A par disto, o líder da nação das terras abraâmicas de Canaã, Benjamin Netanyahu, imbuído no espírito das “Prefigurações do Calvário” do Velho Testamento, não perdeu tempo e, prontamente, bombardeou as frotas naval e a aérea sírias. É que não vá o Estado Sírio tornar-se num estado terrorista e sanguinário, capaz de violar os Direitos Humanos das populações dos territórios administrados e ocupados por Israel, cujos governos democráticos tão bem amparam desde 1948. Aliás, imbuída neste espírito de oportunidade securitária, a administração israelita tenciona agora duplicar a sua população nos Montes Golã, uma área de território sírio ocupada em 1967.
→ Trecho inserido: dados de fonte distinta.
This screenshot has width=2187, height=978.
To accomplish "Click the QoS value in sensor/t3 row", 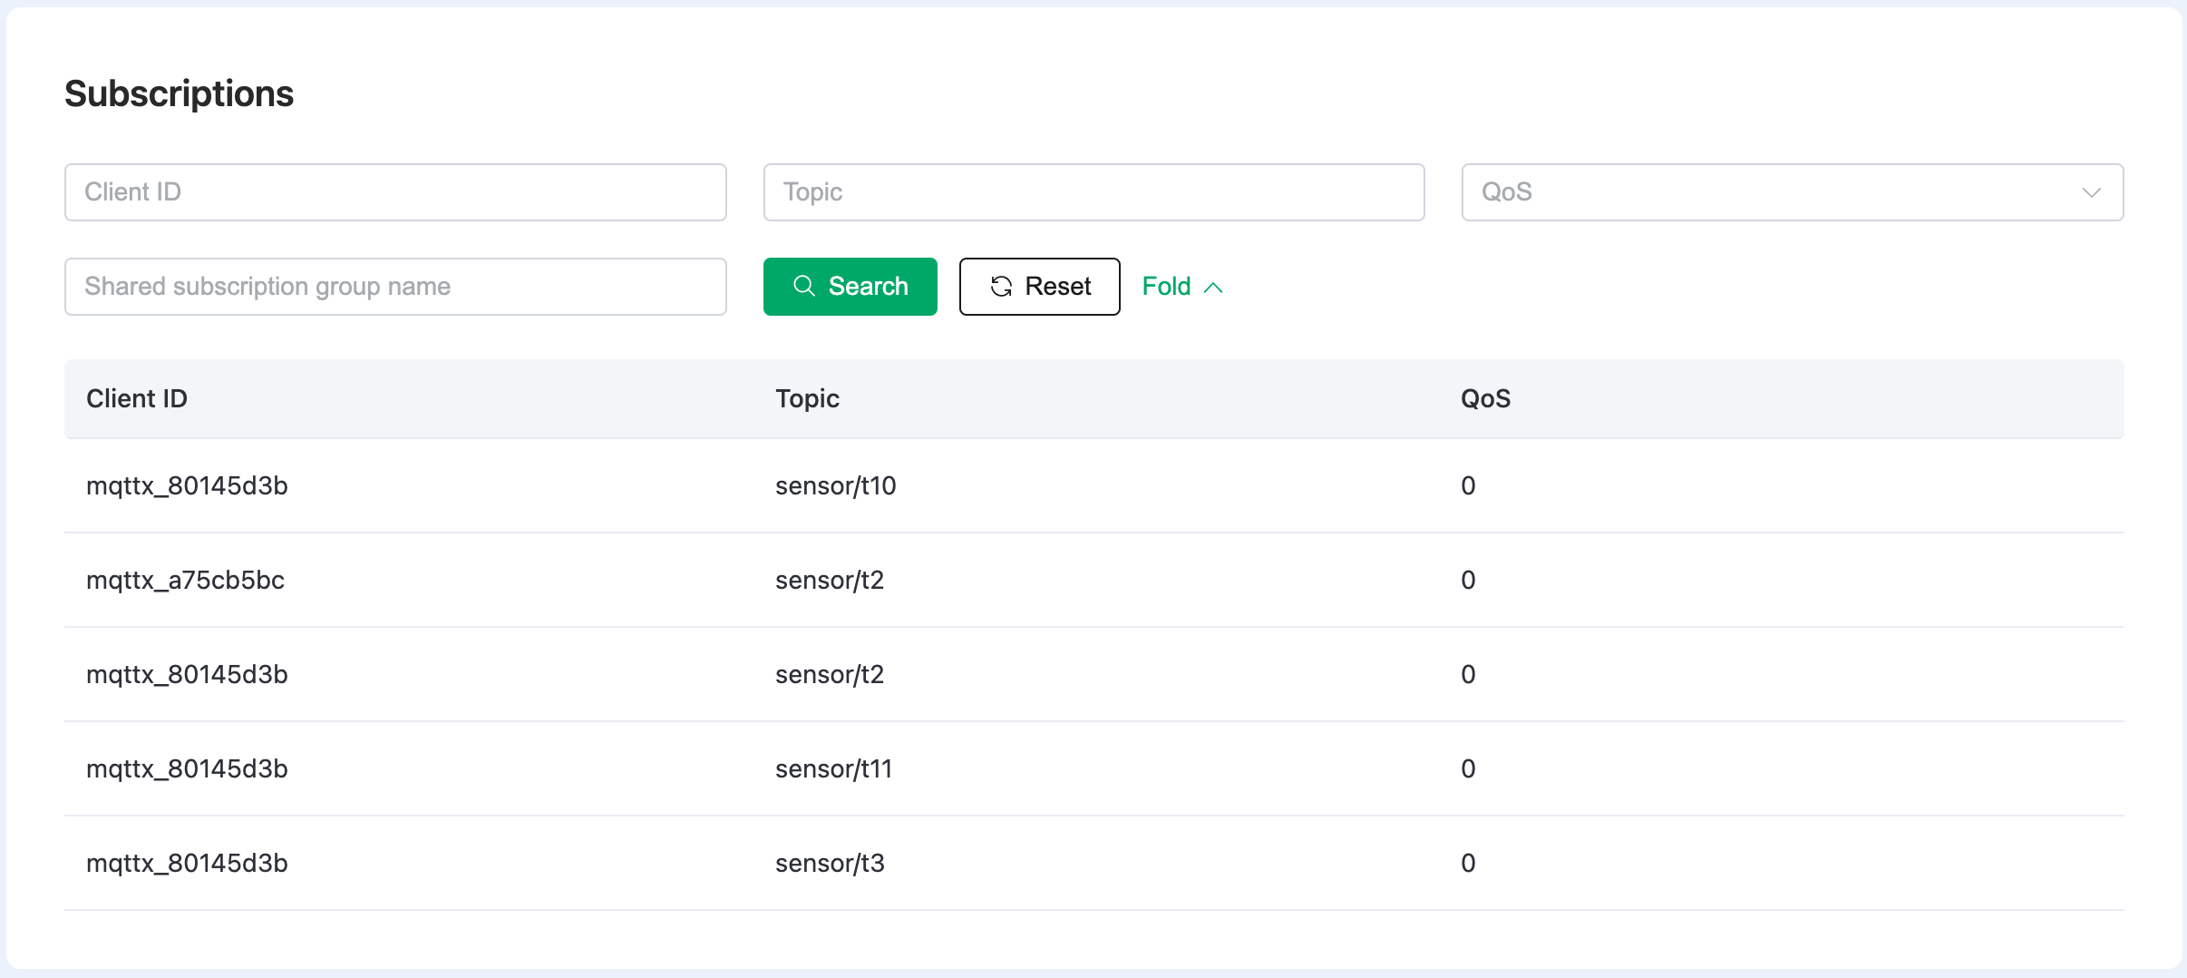I will click(x=1468, y=863).
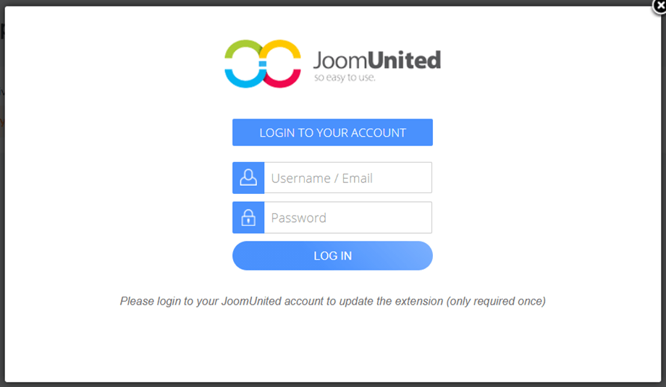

Por outro lado, a Turquia – um estado protegido pela aliança defensiva da NATO, cujo principal objetivo é garantir a defesa dos territórios e populações dos seus países membros – invadiu e ocupou, mais uma vez, o território deste país. O objetivo de Ancara não é “Lavar as Mãos como Pilatos”. É antes sujá-las com sangue para destruir os territórios e as pretensões das populações curdas e das Forças Democráticas Sírias (FDS) que representam boa parte das minorias deste país. Recep Erdogan tem achaques graves, só em pensar que o Curdistão, um dia, possa ser independente. Por causa disto, a Turquia manipula e opera, quanto pode, a Guerra Civil Síria, recorrendo a armamentos ocidentais. E vai continuar a fazê-lo. Acontece que, nesta guerra civil, o FDS também tem o apoio político, logístico e militar dos EUA e dos principais países a UE. O progressismo das suas alas, que até mulheres militares incluem, fazem com que seja enaltecido e considerado, pelo Ocidente, um partido vanguardista no contexto do mundo árabe. Contudo, em 2019, o FDS, depois de combater o Estado Islâmico e o exército de Al-Assad, foi abandonado à sua sorte pelo mesmo Ocidente, quando Donald Trump anunciou que “derrotou” o ISIS na Síria. Não obstante, muitos dos seguidores de Al-Julani, que agora “libertaram” Damasco, são os mesmos que em 2019 integravam esse mesmo ISIS.
Entre as verdades de islamitas, cristãos e judeus, a Síria continua um inferno.